National Bank of Canada (TSX:NA), Canada’s sixth-largest bank, announced better-than-expected third-quarter earnings results this morning, but its stock has responded by falling about 2% in early trading.
Let’s break down the results and the fundamentals of its stock to determine if we should consider using this weakness as a long-term buying opportunity or a warning sign.
Breaking down the better-than-expected results
Here’s a summary of National Bank’s third-quarter earnings results compared with what analysts had expected and its results in the same period a year ago.
Metric | Q3 2016 Actual | Q3 2016 Expected | Q3 2015 Actual |
Adjusted Diluted Earnings Per Share | $1.33 | $1.20 | $1.25 |
Adjusted Revenues (TEB) | $1.61 billion | $1.56 billion | $1.55 billion |
Source: Financial Times
National Bank’s adjusted diluted earnings per share increased 6.4% and its adjusted revenue on a taxable equivalent basis (TEB) increased 3.7% compared with the third quarter of fiscal 2015.
Its strong earnings-per-share growth can be attributed to its adjusted net income increasing 9.5% year over year to $486 million, driven by 5.2% year-over-year growth to a record $203 million in its Personal and Commercial Banking segment and 4.9% year-over-year growth to $86 million in its Wealth Management segment, as well as a $21 million gain in its Other segment compared with a net loss of $17 million in the year-ago period.
The $21 million gain in its Other segment can be attributed to a $41 million non-taxable gain on a revaluation of its previously held equity interest in Advanced Bank of Asia Limited (ABA), a higher contribution from treasury activities, and a $9 million gain associated with its acquisition of ABA during the third quarter of 2016.
Its slight revenue growth can be attributed to a 1.1% year-over-year increase to $739 million in its Personal and Commercial Banking segment and a 4.3% year-over-year increase to $362 million in its Wealth Management segment, as well as a 1,280% year-over-year increase to $65 million in its Other segment for the same reasons mentioned before.
Here’s a quick breakdown of 10 other notable statistics from the report compared with the year-ago period:
- Adjusted net interest income (on TEB) increased 11.4% to $822 million
- Non-interest income (on TEB) decreased 3.3% to $788 million
- Total assets increased 6.7% to $229.9 billion
- Total deposits increased 8.8% to $138.88 billion
- Total loans and acceptances increased 10.6% to $124.79 billion
- Total shareholders’ equity increased 10.1% to $12.02 billion
- Total assets under administration increased 5.5% to $332.23 billion
- Book value per share increased 2.9% to $28.39
- Adjusted return on common shareholders’ equity improved to 19% from 18.4%
- Adjusted efficiency ratio contracted to 57.9% from 58%
National Bank also announced that it would be maintaining its quarterly dividend of $0.55 per share, and the next payment will come on November 1 to shareholders of record at the close of business on September 26.
Should you buy National Bank on the dip?
It was a fantastic quarter overall for National Bank of Canada, so I do not think the market has responded correctly by sending its stock lower.

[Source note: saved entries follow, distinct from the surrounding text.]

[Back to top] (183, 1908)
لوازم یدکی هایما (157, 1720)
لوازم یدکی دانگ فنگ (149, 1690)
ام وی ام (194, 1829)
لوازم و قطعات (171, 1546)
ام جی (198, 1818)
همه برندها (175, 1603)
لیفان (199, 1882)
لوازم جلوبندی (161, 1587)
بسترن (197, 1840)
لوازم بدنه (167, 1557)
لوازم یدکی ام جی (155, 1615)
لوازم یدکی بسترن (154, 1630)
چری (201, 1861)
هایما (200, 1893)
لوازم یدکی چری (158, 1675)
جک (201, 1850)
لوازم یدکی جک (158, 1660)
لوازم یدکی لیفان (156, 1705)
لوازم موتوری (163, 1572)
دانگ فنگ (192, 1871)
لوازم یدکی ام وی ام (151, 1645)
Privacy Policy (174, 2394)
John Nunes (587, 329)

With this being said, I think the decline represents a great buying opportunity for the long term for two fundamental reasons.

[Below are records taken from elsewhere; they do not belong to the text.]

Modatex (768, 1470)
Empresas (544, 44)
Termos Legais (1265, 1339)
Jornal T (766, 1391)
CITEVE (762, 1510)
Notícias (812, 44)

First, its stock is inexpensive. National Bank’s stock now trades at just 11.3 times fiscal 2016’s estimated earnings per share of $4.14 and only 9.6 times fiscal 2017’s estimated earnings per share of $4.86, both of which are inexpensive given the low-risk nature of its business, the strength of its balance sheet, and its estimated 5.4% long-term earnings-growth rate.
Second, it has a great dividend. National Bank pays an annual dividend of $2.20 per share, giving its stock a very high yield of about 4.7% at today’s levels, and its earnings easily cover this dividend. It has also raised its annual dividend payment for five consecutive years, and its three hikes since the start of 2015 have it on pace for 2016 to mark the sixth consecutive year with an increase, making it both a high-yield and dividend-growth play today.
All in all, I think the post-earnings decline in National Bank’s stock represents nothing more than a long-term buying opportunity. Foolish investors should take a closer look and strongly consider beginning to scale in to long-term positions today.